While extra useful, it requires intense iteration and human insight for > 90% of our backlog. We develop a cybersecurity product.
> The only question is how long it takes to get there.
This is the question and I would temper expectations with the fact that we are likely to hit diminishing returns from real gains in intelligence as task difficulty increases. Real world tasks probably fit into a complexity hierarchy similar to computational complexity. One of the reasons that the AI predictions made in the 1950s for the 1960s did not come to be was because we assumed problem difficulty scaled linearly. Double the computing speed, get twice as good at chess or get twice as good at planning an economy. P, NP separation planed these predictions. It is likely that current predictions will run into similar separations.

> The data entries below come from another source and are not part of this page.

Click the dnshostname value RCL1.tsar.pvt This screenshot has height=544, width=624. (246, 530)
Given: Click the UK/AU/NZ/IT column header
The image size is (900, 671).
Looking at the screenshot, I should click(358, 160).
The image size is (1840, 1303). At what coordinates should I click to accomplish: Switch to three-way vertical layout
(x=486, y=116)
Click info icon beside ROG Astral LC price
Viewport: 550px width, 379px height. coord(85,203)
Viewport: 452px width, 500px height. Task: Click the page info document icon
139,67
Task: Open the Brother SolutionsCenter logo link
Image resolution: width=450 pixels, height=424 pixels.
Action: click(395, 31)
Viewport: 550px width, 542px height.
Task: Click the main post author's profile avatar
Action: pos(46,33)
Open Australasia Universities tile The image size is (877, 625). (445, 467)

It is probably the case that if you made a human 10x as smart they would only be 1.25x more productive at software engineering. The reason we have 10x engineers is less about raw intelligence, they are not 10x more intelligent, rather they have more knowledge and wisdom.
By your logic, does it mean that engineers will never get replaced?
- (~2022) "It's so over for developers". 2022 ends with more professional developers than 2021.
- (~2023) "Ok, now it's really over for developers". 2023 ends with more professional developers than 2022.
- (~2024) "Ok, now it's really, really over for developers". 2024 ends with more professional developers than 2023.
- (~2025) "Ok, now it's really, really, absolutely over for developers". 2025 ends with more professional developers than 2024.
- (~2025+) etc.
Sources: https://www.jetbrains.com/lp/devecosystem-data-playground/#g...
I suspect that the timeline from autocomplete-one-line to autocomplete-one-app, which was basically a matter of scaling and RL, may in retrospect turn out to have been a lot faster that the next LLM to AGI step where it becomes capable of using human level judgement and reasoning, etc, to become a developer, not just a coding tool.
They're definitely better now, but it's not like ChatGPT 3.5 couldn't write a full simple todo list app in 2023. There were a billion blog posts talking about that and how it meant the death of the software industry.
Plus I'd actually argue more of the improvements have come from tooling around the models rather than what's in the models themselves.
There's a lot of non-ergonomic copy and pasting but it's definitely using an LLM to build a full application.